Ryan Braun. Photo: Wiki Commons.

Israel has been abuzz over the last few days, with the news that yet another prodigal son has taken home the world’s most prestigious award. On Wednesday, Kibbutz-born Arieh Warshel won the Nobel Prize for Chemistry, along with fellow Jewish professors Michael Levitt (who also holds Israeli citizenship) and Martin Karplus.

The trio won the award “for the development of multiscale models for complex chemical systems,” the Royal Swedish Academy of Sciences announced. By creating computer models that can delve into complex chemical processes, the three are helping to elucidate the pathways of photosynthesis, without which life as we know it would not exist.

After this year’s award, six Nobel prizes have been won by Israelis over the past 11 years.

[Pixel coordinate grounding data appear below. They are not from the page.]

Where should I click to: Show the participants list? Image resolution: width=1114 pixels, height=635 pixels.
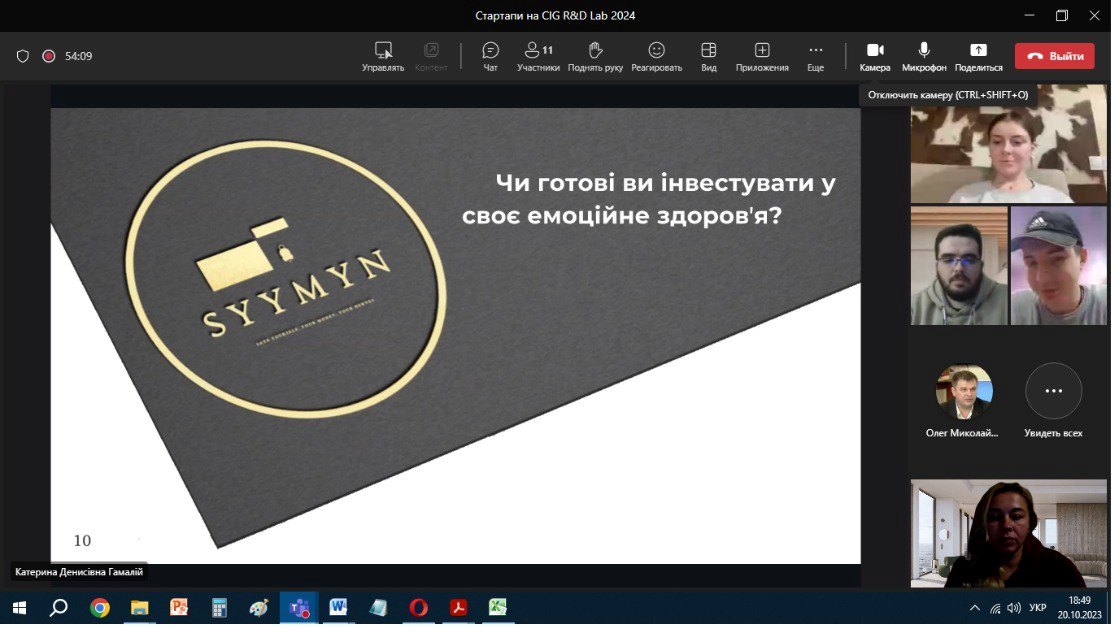point(538,56)
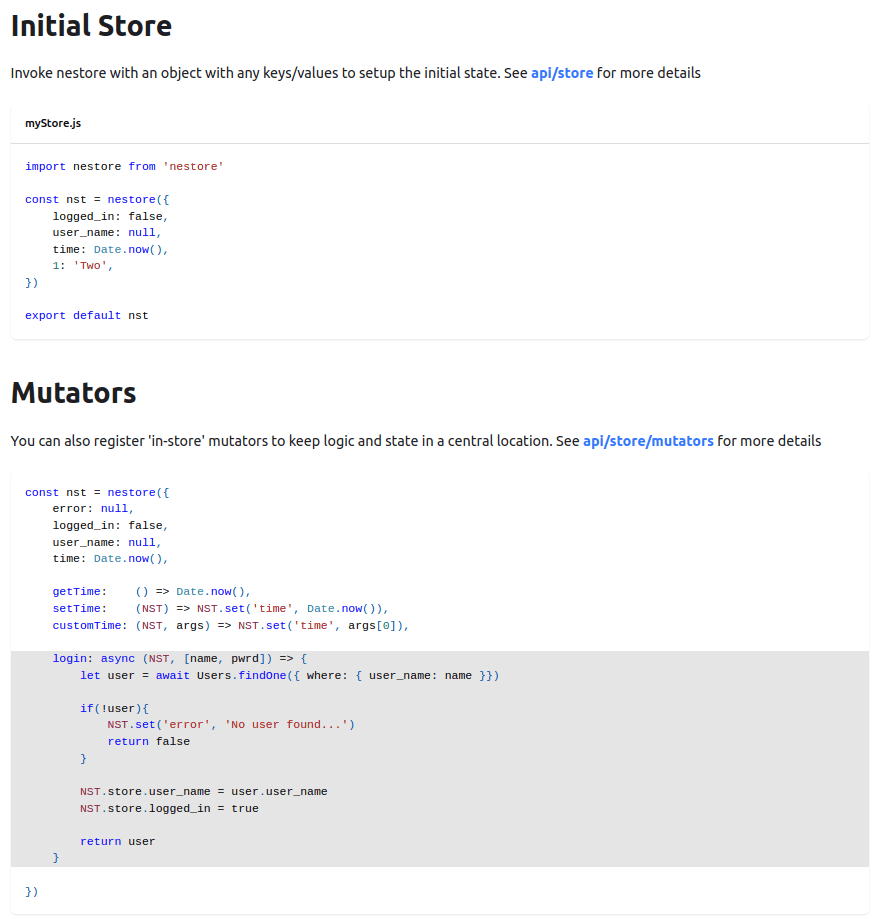Click the import nestore statement line
The width and height of the screenshot is (882, 919).
pyautogui.click(x=124, y=166)
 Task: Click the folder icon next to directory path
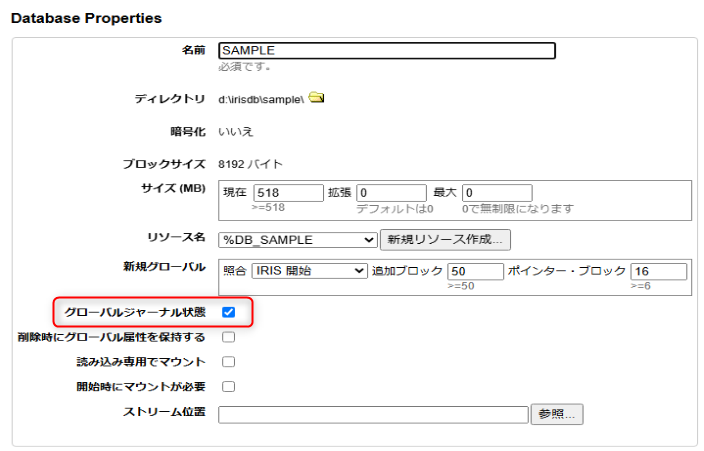316,98
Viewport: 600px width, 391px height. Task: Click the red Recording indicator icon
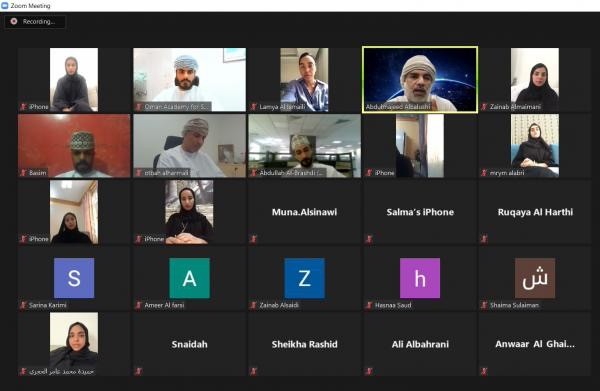(x=14, y=21)
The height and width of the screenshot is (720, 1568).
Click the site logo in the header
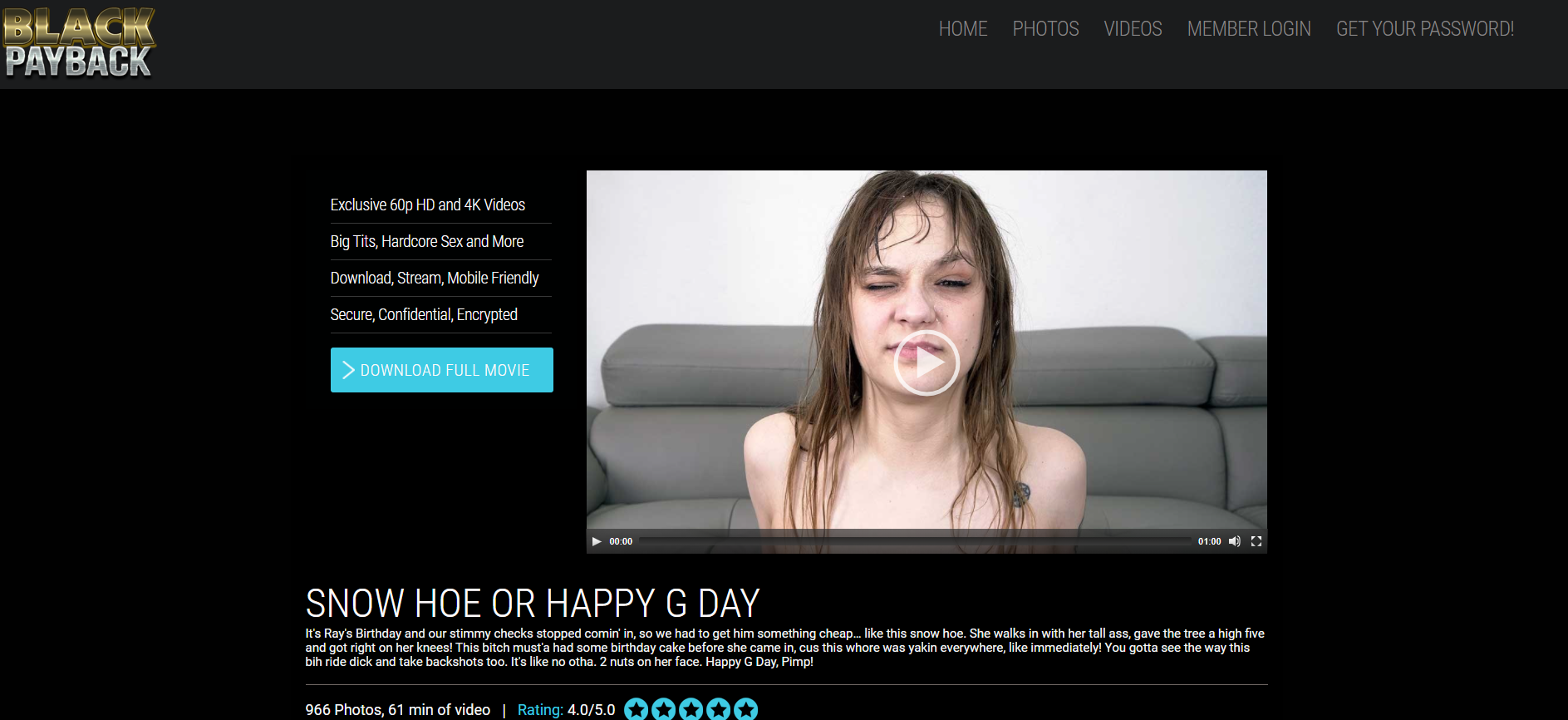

Yet amid the media blitz and phone calls from presidents and prime ministers, there is a giant blue and white elephant stomping around the room. An important and obvious topic, which many Israelis are aware of, but are uncomfortable to discuss: wasn’t the Zionist enterprise meant to combat and ultimately conquer the-Semitic stereotype of Jewish men as disproportionately intellectual, with an aversion to any rigorous physical activity?

A long-accepted theory explaining the Jewish people’s academic prowess is that they had to be smart to survive in exile. The thing is, recent history has shown that brain power was just one way out of a life lived in constant fear.

In the early part of the 20th century, millions of Jews fled persecution in Europe for the safe haven that America could provide. However, these immigrants were a microscopic religious minority in a largely Christian nation. As such, there was always a lingering sense of being a stranger in a strange land, little more than a visitor whose continued well-being was anything but a foregone conclusion.

Since Jewish Americans were excluded from certain neighborhoods, universities, jobs, and even country clubs simply because of their religious and cultural background, they turned to sports as a ticket out of a second class life. And did they soar!

Barney Ross, Dolph Schayes, Benny Friedman, Sandy Koufax, Hank Greenberg, and too many more to list, shattered the myth of the pale, skinny Jewish weakling into a thousand pieces.

Today, the strong, vibrant State of Israel still revels in the fact that Jews account for roughly twenty percent of all Nobel Prizes ever awarded – all while constituting only one fifth of one percent (0.2%) of the global population.

Yet to appeal to young Jewish men and women everywhere who look to Shawn Green, Dara Torres, Ryan Braun, and Lenny Krayzelburg as role models, perhaps the time is right to start focusing a bit more time and treasure on sports. After all, it doesn’t take a Noble Prize winning chemist to understand that while the contributions of Jewish scientists are immense, they may not have the popular appeal required to fill up those Nefesh B’Nefesh flights from Los Angeles to Lod.